Figure 1

The speciation theory of cancer. This theory postulates that carcinogens or spontaneous events induce aneuploidy, namely losses or gains of entire chromosomes or parts of chromosomes at rates, termed m1. By unbalancing thousands of genes aneuploidy automatically destabilizes the karyotype, and thus catalyzes random karyotypic variations at aneuploidy-dependent rates, termed m2. Selections of variants with proliferative phenotypes form non-clonal hyperplasias* with persistently varying karyotypes. Variants without proliferative phenotypes perish. Very rare karyotypic variations form new cancer species with individual clonal karyotypes at very low rates, termed m3. Despite destabilization by their congenital aneuploidies, cancer karyotypes are stabilized within narrow margins of variation by clonal selections for cancer-specific autonomy of growth.
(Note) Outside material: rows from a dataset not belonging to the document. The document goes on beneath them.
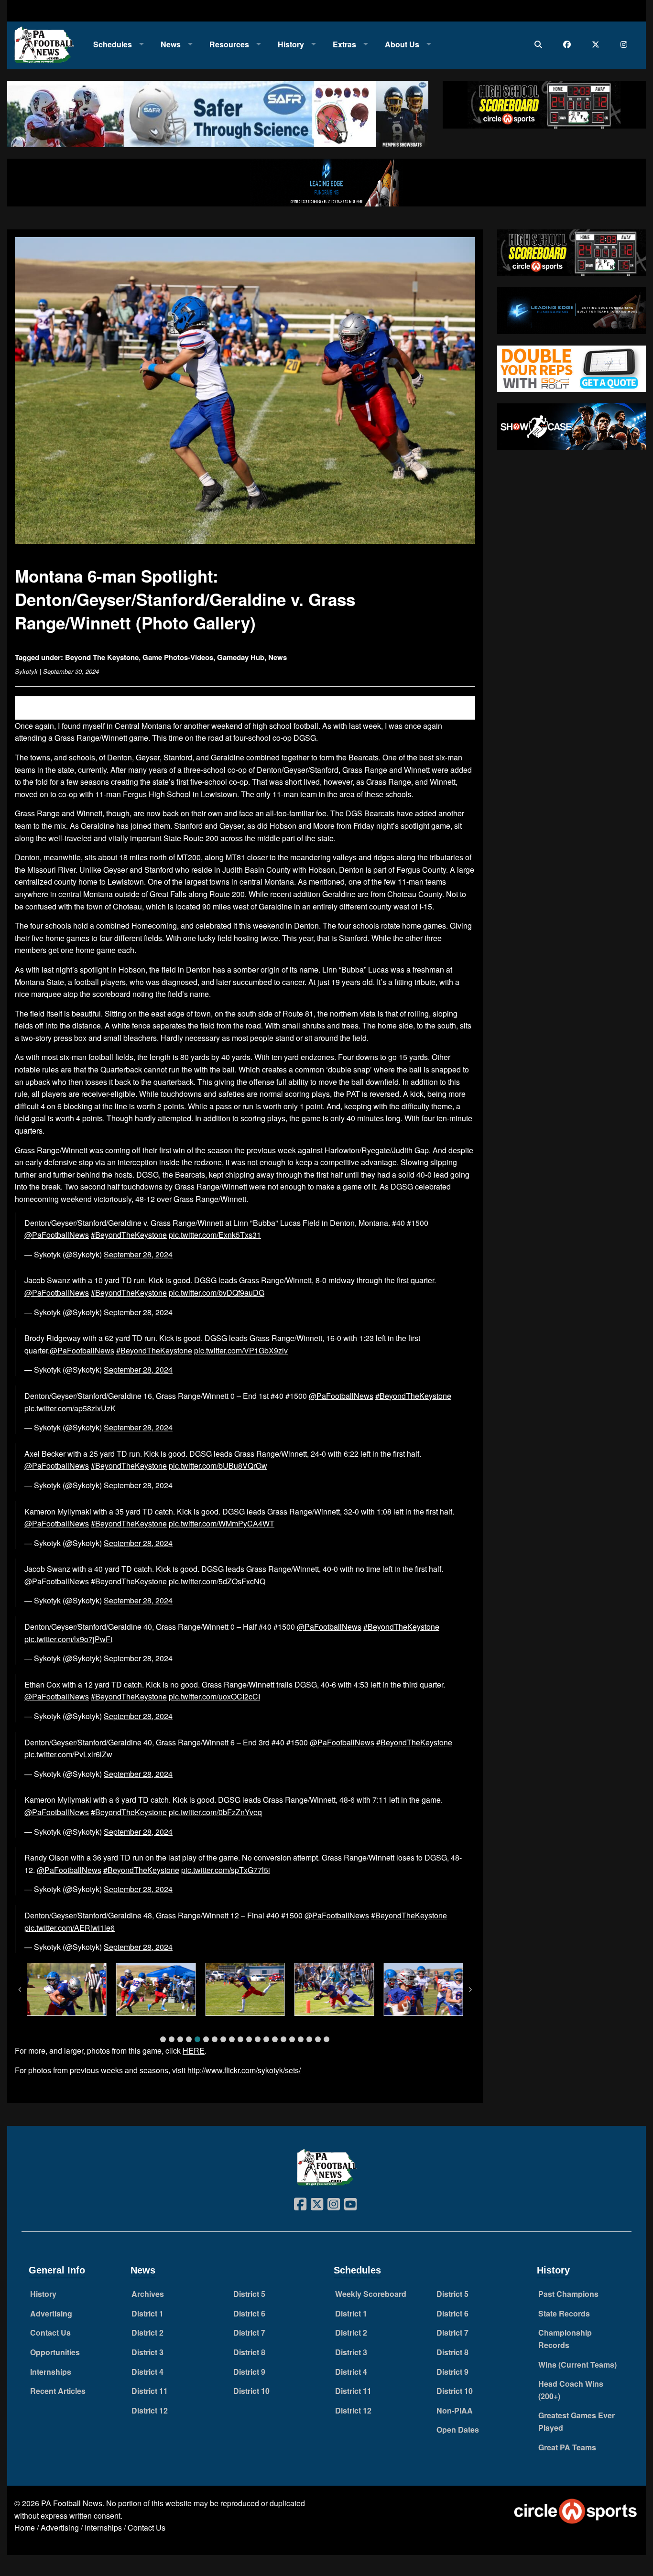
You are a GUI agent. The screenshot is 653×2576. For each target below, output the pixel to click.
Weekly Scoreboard (370, 2293)
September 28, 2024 (138, 1254)
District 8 (249, 2352)
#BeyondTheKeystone (129, 1234)
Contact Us (50, 2332)
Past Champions (568, 2293)
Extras (344, 44)
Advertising (51, 2313)
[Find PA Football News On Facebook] (569, 44)
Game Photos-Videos (177, 657)
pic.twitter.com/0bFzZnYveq (215, 1812)
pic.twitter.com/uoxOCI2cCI (214, 1696)
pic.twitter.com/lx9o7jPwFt (68, 1639)
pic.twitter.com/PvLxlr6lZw (68, 1754)
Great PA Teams (567, 2447)
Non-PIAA (454, 2410)
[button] (163, 2039)
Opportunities (55, 2352)
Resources (229, 44)
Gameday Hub (240, 657)
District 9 (249, 2371)
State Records (564, 2313)
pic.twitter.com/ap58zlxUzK (70, 1408)
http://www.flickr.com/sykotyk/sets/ (244, 2070)
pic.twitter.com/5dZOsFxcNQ (217, 1581)
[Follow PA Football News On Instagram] (626, 44)
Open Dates (457, 2429)
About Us (402, 44)
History (291, 44)
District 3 (147, 2352)
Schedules (112, 44)
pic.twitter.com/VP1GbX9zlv (241, 1350)
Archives (147, 2293)
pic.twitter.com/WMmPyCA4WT (221, 1523)
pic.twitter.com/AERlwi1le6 (69, 1927)
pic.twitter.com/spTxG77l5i (225, 1869)
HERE (194, 2050)
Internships (50, 2371)
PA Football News (71, 2503)
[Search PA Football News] (540, 44)
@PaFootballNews (56, 1234)
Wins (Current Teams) (577, 2364)
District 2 (147, 2332)
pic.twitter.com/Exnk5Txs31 (215, 1234)
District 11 (149, 2390)
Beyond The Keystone (102, 657)
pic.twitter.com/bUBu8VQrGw (218, 1465)
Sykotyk (26, 671)
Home (24, 2527)
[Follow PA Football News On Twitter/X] (598, 44)
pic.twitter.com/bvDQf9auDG (216, 1292)
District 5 (249, 2293)
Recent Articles (58, 2390)
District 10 (251, 2390)
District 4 (147, 2371)
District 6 (249, 2313)
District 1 (147, 2313)
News (171, 44)
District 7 (249, 2332)
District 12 (149, 2410)
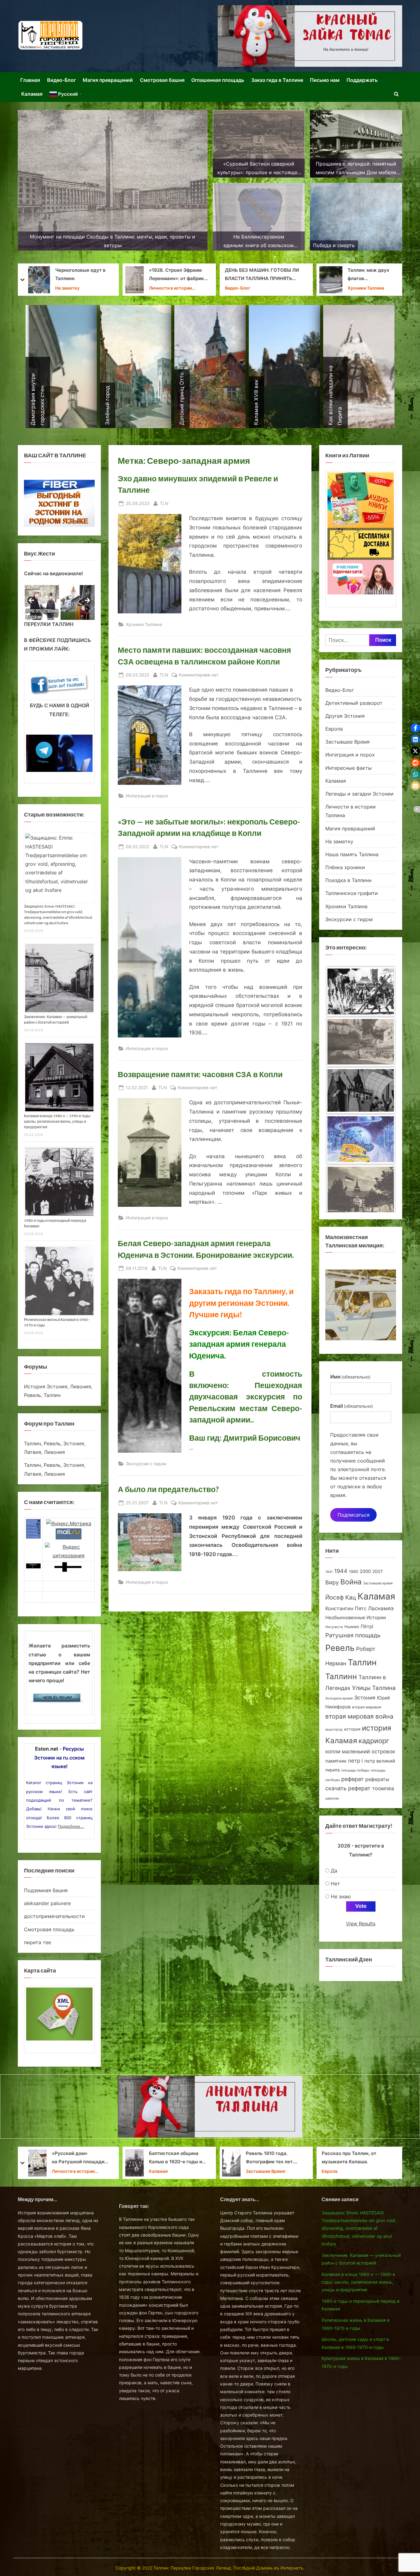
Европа (334, 729)
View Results (360, 1923)
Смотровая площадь (49, 1929)
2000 (365, 1571)
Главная (30, 80)
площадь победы (355, 1770)
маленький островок (368, 1751)
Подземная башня (46, 1890)
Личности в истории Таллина (267, 2167)
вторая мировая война (359, 1716)
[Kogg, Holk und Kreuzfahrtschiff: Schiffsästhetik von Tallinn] (360, 989)
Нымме (351, 1626)
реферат (352, 1779)
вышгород (334, 1729)
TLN (164, 503)
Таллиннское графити (351, 893)
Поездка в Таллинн (348, 880)
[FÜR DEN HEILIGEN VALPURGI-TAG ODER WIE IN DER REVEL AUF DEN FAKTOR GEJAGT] (360, 1139)
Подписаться (354, 1515)
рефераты (377, 1779)
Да (334, 1871)
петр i (355, 1761)
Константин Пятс (346, 1608)
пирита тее (37, 1942)
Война (351, 1582)
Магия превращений (108, 80)
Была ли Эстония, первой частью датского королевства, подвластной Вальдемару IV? (372, 2158)
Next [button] (87, 600)
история (352, 1729)
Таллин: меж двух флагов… (174, 274)
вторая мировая (366, 1707)
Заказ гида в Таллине (277, 80)
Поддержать (362, 80)
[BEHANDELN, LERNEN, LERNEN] (360, 1088)
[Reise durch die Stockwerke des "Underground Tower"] (360, 1038)
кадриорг (374, 1741)
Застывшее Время (347, 742)
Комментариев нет (198, 675)
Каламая (31, 94)
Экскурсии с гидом (146, 1463)
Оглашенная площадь (217, 80)
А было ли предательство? (168, 1489)
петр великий (379, 1761)
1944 (340, 1571)
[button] (415, 727)
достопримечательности (54, 1916)
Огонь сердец (241, 274)
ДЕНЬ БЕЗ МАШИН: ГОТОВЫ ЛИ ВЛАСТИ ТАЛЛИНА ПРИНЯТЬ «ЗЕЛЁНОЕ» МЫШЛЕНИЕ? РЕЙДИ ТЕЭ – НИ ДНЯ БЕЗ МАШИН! (69, 275)
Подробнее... (71, 1826)
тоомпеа (383, 1788)
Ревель (340, 1648)
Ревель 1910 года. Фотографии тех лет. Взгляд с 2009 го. (76, 2158)
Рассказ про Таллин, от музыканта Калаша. (155, 2157)
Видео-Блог (61, 80)
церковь (332, 1798)
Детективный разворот (353, 703)
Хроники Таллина (171, 288)
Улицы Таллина (374, 1687)
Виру (332, 1582)
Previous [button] (31, 600)
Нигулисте (334, 1627)
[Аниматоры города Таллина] (310, 36)
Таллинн (341, 1676)
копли (332, 1751)
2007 (377, 1571)
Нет (335, 1883)
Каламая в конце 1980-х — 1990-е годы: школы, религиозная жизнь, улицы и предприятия (57, 1121)
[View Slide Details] (41, 602)
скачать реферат (347, 1788)
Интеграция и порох (147, 795)
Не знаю (341, 1896)
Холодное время (339, 1698)
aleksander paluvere (47, 1903)
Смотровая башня (162, 80)
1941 (329, 1572)
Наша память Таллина (370, 279)
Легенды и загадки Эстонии (359, 794)
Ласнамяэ (381, 1608)
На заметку (339, 841)
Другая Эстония (345, 716)
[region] (59, 602)
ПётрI (367, 1626)
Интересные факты (348, 768)
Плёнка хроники (345, 867)
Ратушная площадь (353, 1635)
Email (351, 1406)
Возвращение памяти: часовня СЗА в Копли (200, 1074)
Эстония (364, 1698)
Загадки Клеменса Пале (274, 2157)
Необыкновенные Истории (355, 1617)
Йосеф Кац (340, 1597)
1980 (353, 1571)
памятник (336, 1761)
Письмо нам (324, 80)
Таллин (362, 1662)
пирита (332, 1769)
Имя (350, 1377)
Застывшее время (378, 1583)
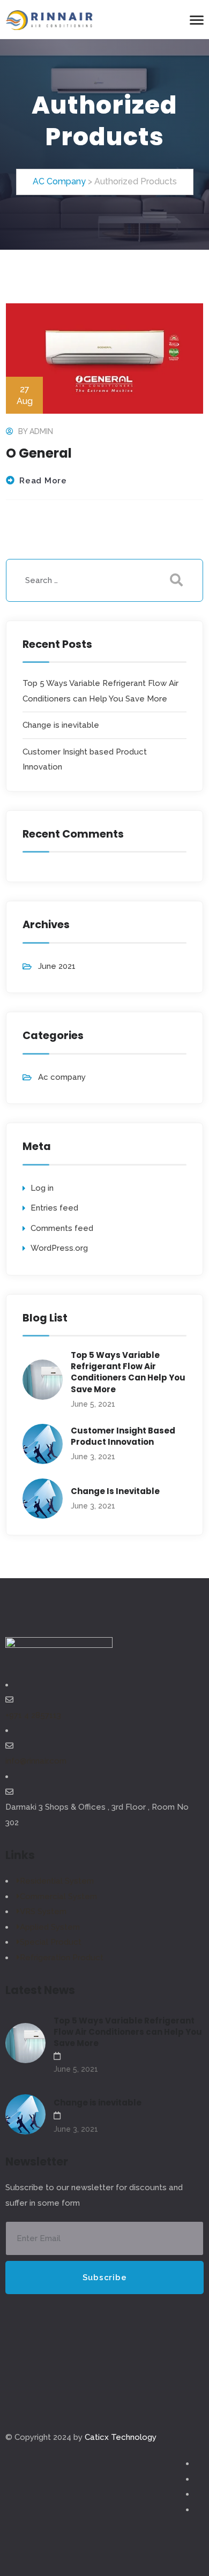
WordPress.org (59, 1248)
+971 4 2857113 (33, 1715)
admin (41, 431)
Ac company (62, 1077)
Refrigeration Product (61, 1957)
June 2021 (57, 966)
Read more (43, 481)
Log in (42, 1188)
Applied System (50, 1927)
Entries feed (54, 1208)
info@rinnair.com (35, 1761)
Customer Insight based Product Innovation (123, 1436)
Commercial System (58, 1896)
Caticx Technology (120, 2437)
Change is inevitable (61, 725)
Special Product (50, 1942)
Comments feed (62, 1228)
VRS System (43, 1911)
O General (39, 453)
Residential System (57, 1881)
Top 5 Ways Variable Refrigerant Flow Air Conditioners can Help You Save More (128, 1371)
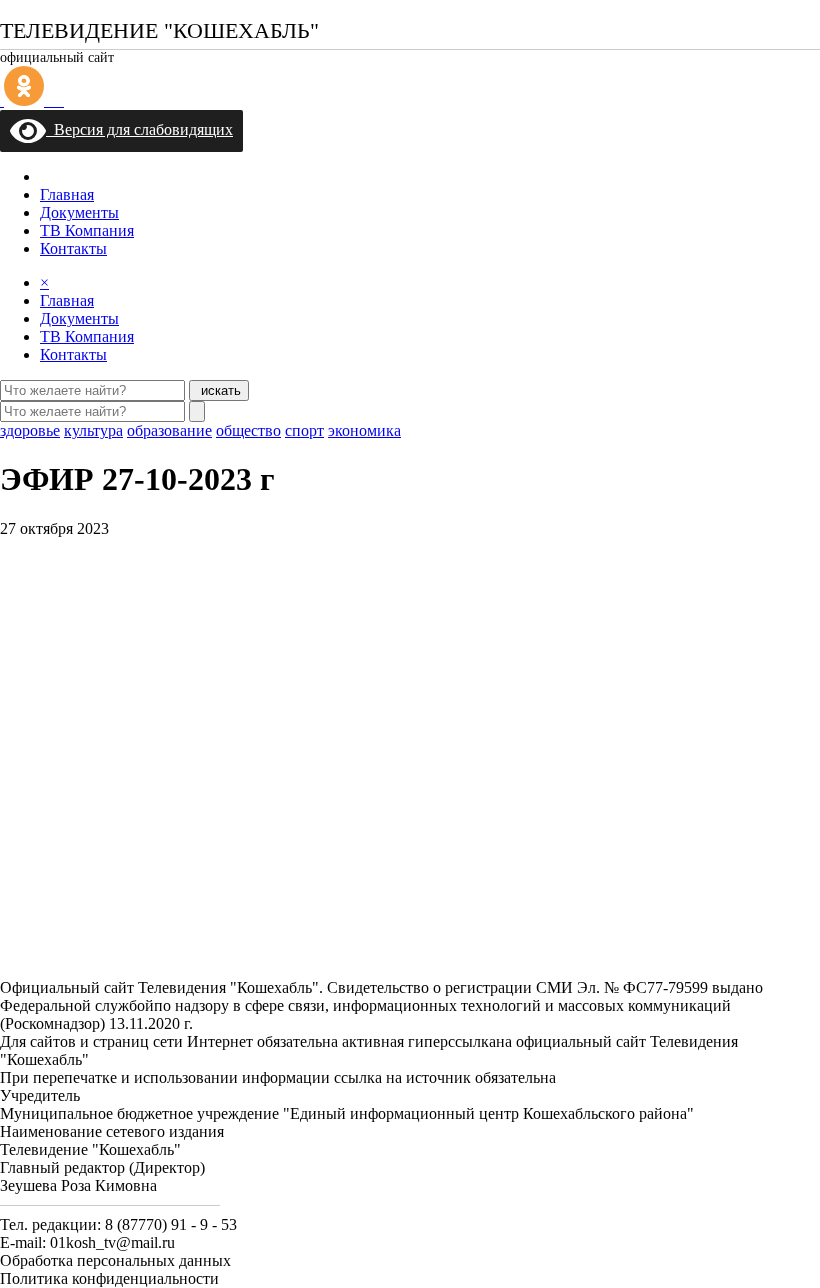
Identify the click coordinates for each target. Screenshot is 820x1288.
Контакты (73, 248)
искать (219, 390)
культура (93, 430)
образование (169, 430)
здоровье (30, 430)
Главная (67, 194)
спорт (304, 430)
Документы (79, 212)
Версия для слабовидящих (139, 129)
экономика (364, 430)
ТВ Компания (87, 230)
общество (248, 430)
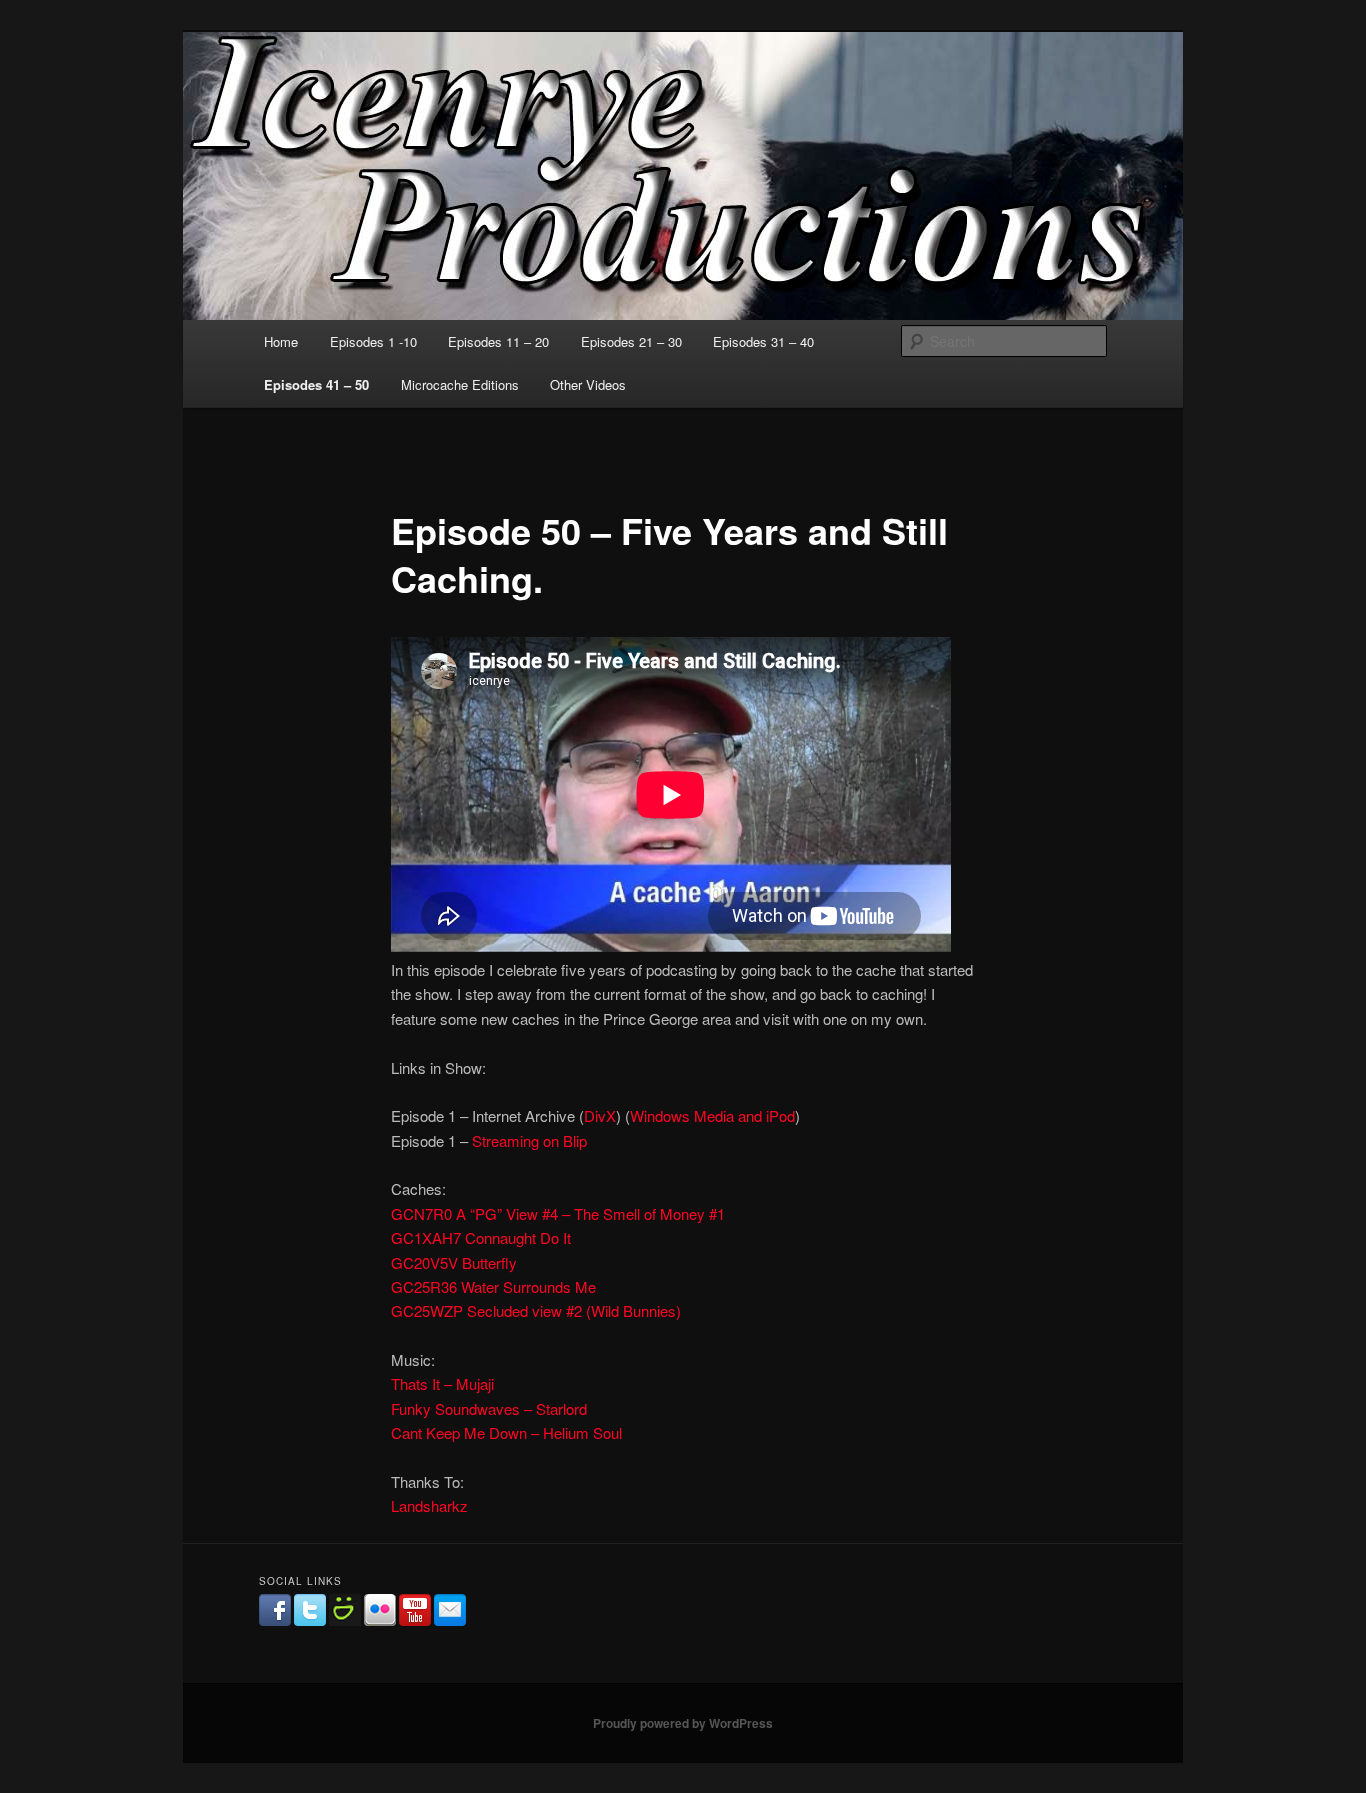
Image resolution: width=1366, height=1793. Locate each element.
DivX (600, 1115)
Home (281, 341)
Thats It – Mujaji (442, 1383)
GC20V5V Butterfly (454, 1262)
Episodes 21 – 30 (631, 341)
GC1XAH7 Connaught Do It (481, 1237)
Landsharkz (429, 1505)
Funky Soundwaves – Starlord (489, 1408)
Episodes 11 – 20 (498, 341)
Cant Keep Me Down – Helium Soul (506, 1432)
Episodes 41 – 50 (316, 384)
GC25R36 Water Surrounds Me (493, 1286)
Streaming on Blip (529, 1140)
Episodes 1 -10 (373, 341)
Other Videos (588, 384)
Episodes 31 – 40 (763, 341)
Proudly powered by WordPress (683, 1723)
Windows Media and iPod (712, 1115)
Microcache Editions (460, 384)
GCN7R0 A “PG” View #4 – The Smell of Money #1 (558, 1213)
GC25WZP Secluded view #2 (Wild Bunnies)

Within these margins cancer karyotypes are clonally flexible at aneuploidy-dependent rates, termed [m2]. To generate new cancers all clonal aneusomies of cancers must be joined in single-steps, rather than gradually, because of the inherent instability of non-cancerous or pre-cancerous aneuploidy. Since this mechanism is very inefficient, it predicts long latent periods from carcinogens to cancers and individual clonal cancer karyotypes. *Hyperplasias are defined here according to the Oxford American Dictionary as “The enlargement of an organ or tissue caused by an increase in the reproductive rate of its cells, often as an initial stage in the development of cancer.”